56th Annual Grammy Awards
8 p.m. Jan. 26 on CBS. Grammy.com.
The relevance of the Grammy Awards as any kind of honest assessment of the state of popular music fell away years ago. And yet every winter, they return as part of a barrage of awards programs designed so every branch of corporate popular culture can promote and congratulate itself simultaneously.

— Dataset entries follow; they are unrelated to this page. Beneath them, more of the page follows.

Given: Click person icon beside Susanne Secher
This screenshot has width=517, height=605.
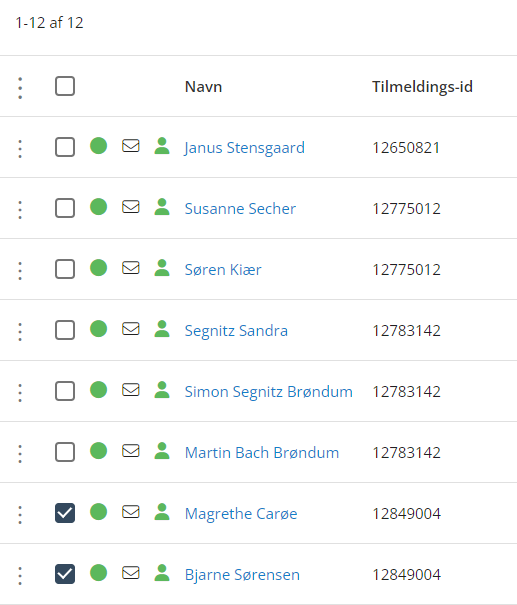Looking at the screenshot, I should coord(162,207).
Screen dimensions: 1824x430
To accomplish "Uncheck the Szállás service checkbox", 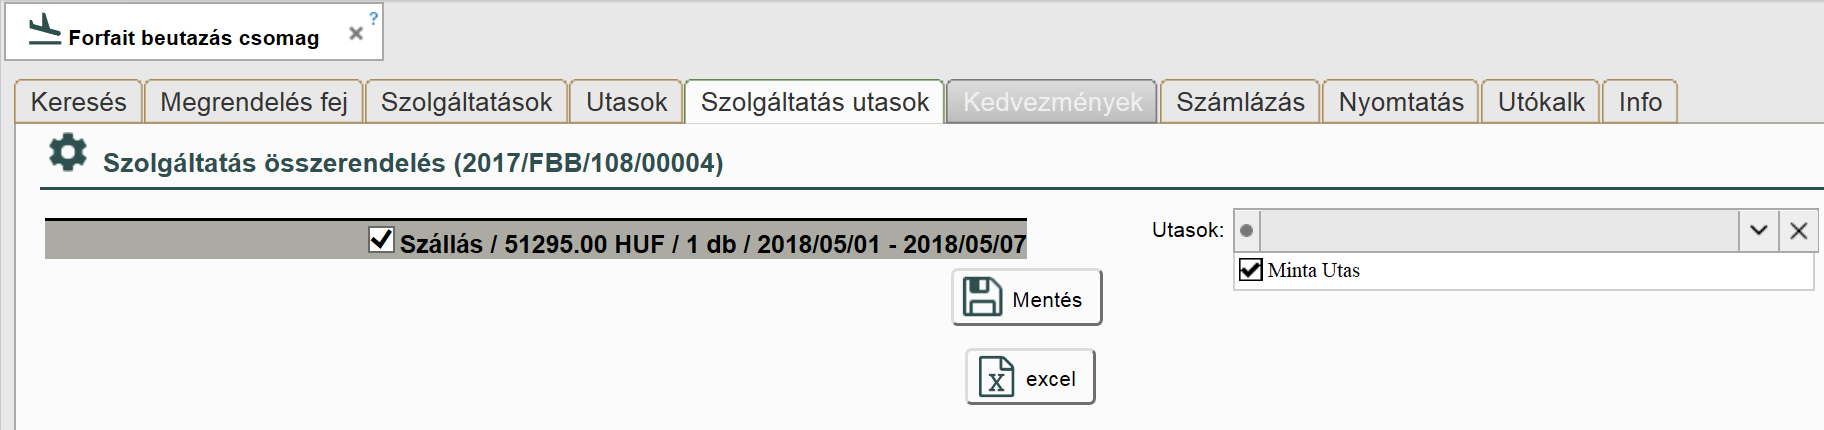I will point(381,240).
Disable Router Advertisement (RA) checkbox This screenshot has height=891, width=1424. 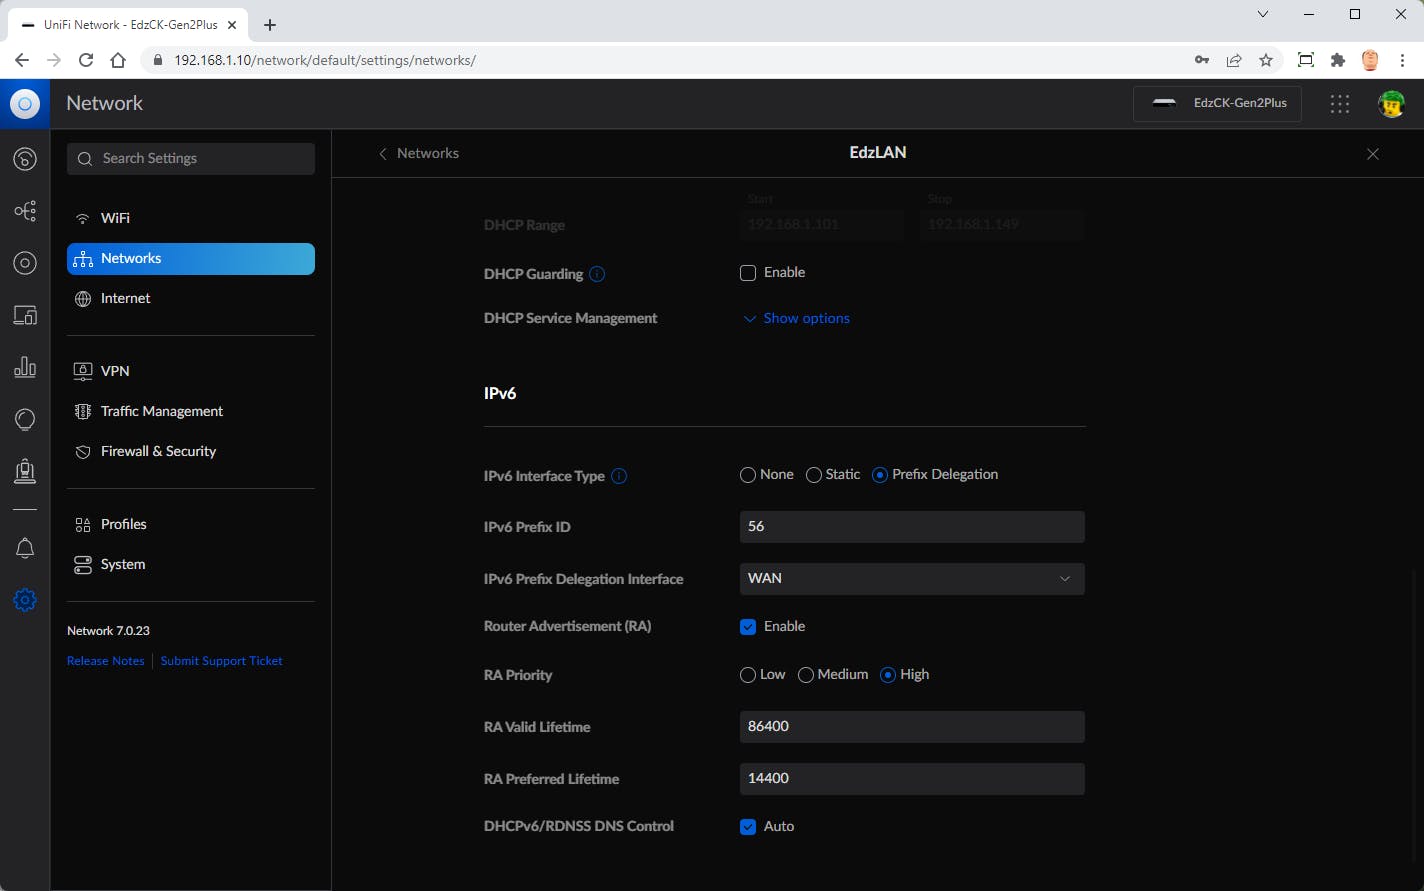point(748,627)
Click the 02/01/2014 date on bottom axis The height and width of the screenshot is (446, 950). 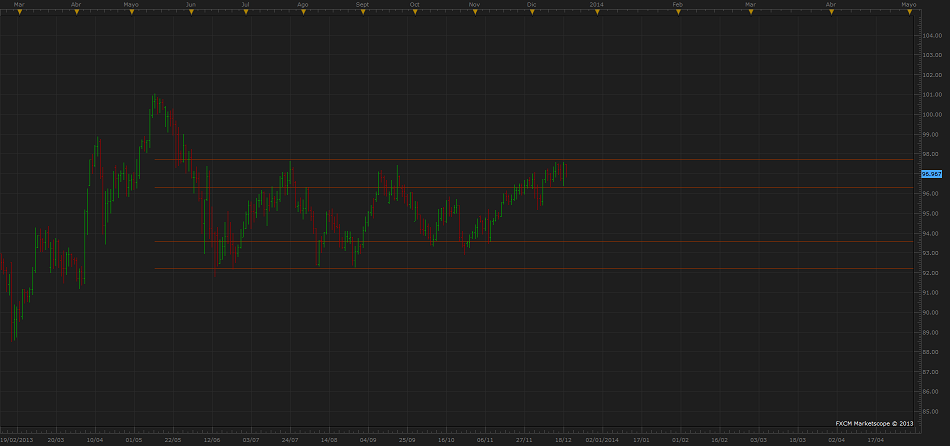coord(602,439)
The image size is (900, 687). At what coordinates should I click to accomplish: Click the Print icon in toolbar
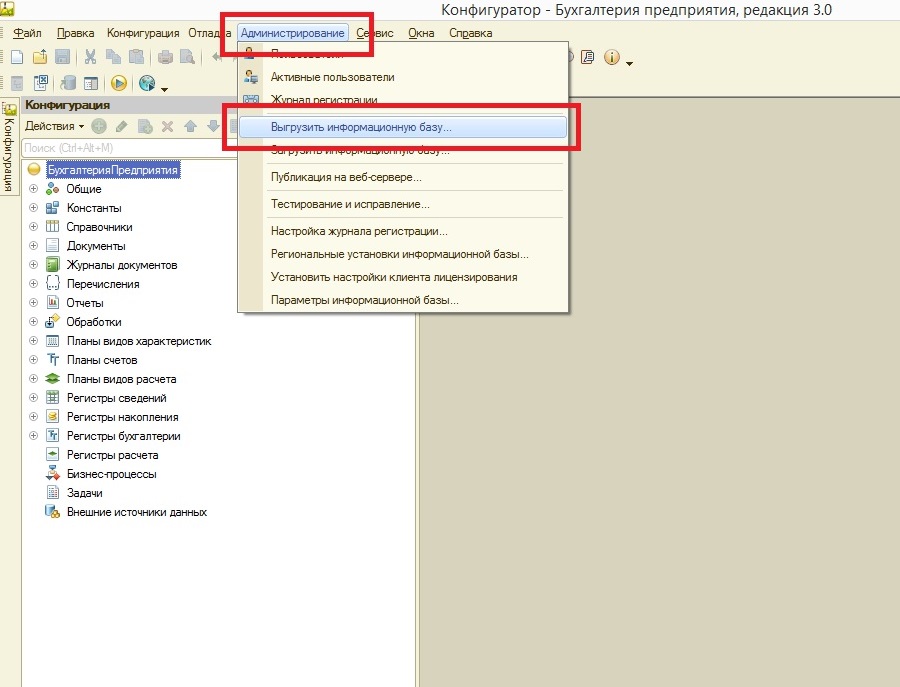coord(165,58)
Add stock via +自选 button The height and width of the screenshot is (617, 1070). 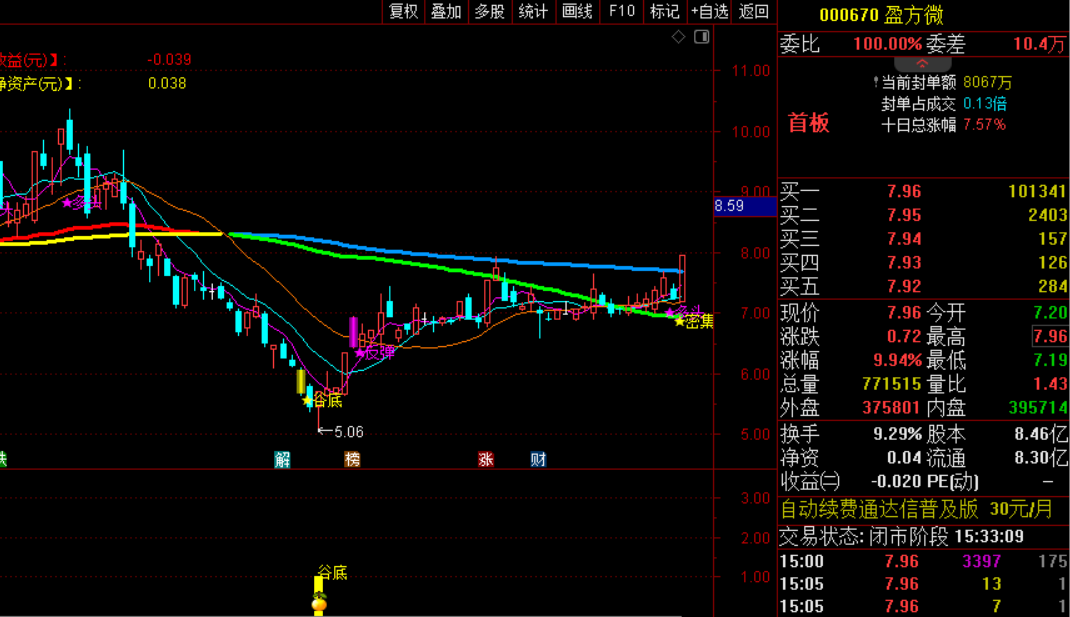[710, 12]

Similarly, every year I promise myself not to watch the Grammys telecast. It's not intended as some sort of smug, self-important boycott but as a determined attempt to ignore the Grammys.
Never miss a local story.
But then I watch. I get sucked in.
It could be the occasional oddball performance pairings (jazz giant Chick Corea sitting in with Foo Fighters) or upset wins (Esperanza Spalding beating out Justin Bieber for best new artist two years ago).

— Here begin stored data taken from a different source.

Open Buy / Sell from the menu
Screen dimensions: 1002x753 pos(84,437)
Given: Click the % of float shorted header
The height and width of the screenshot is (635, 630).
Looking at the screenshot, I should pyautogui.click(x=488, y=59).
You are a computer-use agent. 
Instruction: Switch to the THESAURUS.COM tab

But the end product — specifically, the Grammys' finale awards — always seem so trivial. That is less a reflection of how dreary and increasingly disposable contemporary pop music has become as it is an admission of how narrow the scope of recognition has always been for the Grammys' governing body, The Recording Academy.
But the curious thing is that the Grammys as a whole always have acknowledged a large spectrum of contemporary and classical music. It's just that the less visible and more commercially obscure awards never seem fit for prime time.
So here is a look at four intriguing Grammy categories, their nominees and possible winners — categories you can pretty much bank on getting little or no mention during Sunday's telecast.
Best alternative album
Nominees: Neko Case, The National, Nine Inch Nails, Tame Impala, Vampire Weekend
This is an apples-and-oranges (and, in a few instances, bananas) category that uses the empty, outdated tag "alternative" as a sort of purgatory for en vogue acts with greater critical appeal than commercial visibility. Regardless, the regal Case's The Worse Things Get, The Harder I Fight; The Harder I Fight, The More I Love You is the pick of this clearinghouse lot.
Best jazz instrumental album
Nominees: The New Gary Burton Quartet, Terri Lyne Carrington, Gerald Clayton, Kenny Garrett, Christian McBride Trio
Jazz categories tend to fare nicely at the Grammys. Burton, Garrett and McBride are all worthy winners. But let's go with vibraphonist Burton, the elder of the bunch. His Guided Tour is the latest in a string of strong recordings that continue to highlight the interplay of younger-generation players.
Best American roots song
Nominees: Sarah Jarosz, Steve Earle, Tim O'Brien and Darrell Scott, Edie Brickell and Steve Martin, Allen Toussaint
Jarosz, Earle and Toussaint provide expert entries. But the clear choice is the O'Brien and Scott composition Keep Your Dirty Lights On, a plainspoken commentary on the modern-day practices of ol' King Coal. That's a topic Kentucky native Scott, who wrote You'll Never Leave Harlan Alive, is fully versed to speak on.
Best Americana album
Nominees: Emmylou Harris and Rodney Crowell, Steve Martin and Edie Brickell, Buddy Miller and Jim Lauderdale, Mavis Staples, Allen Toussaint
It would be great to see the great New Orleans song stylist Toussaint walk away with this for Songbook, his splendid solo piano career retrospective. A great second choice would be Miller and Lauderdale's Buddy and Jim. But it's hard to imagine the Grammys passing over Old Yellow Moon, Harris' spirited reunion album with one-time Hot Band mate Rodney Crowell. Still, that's a winner we can all live with.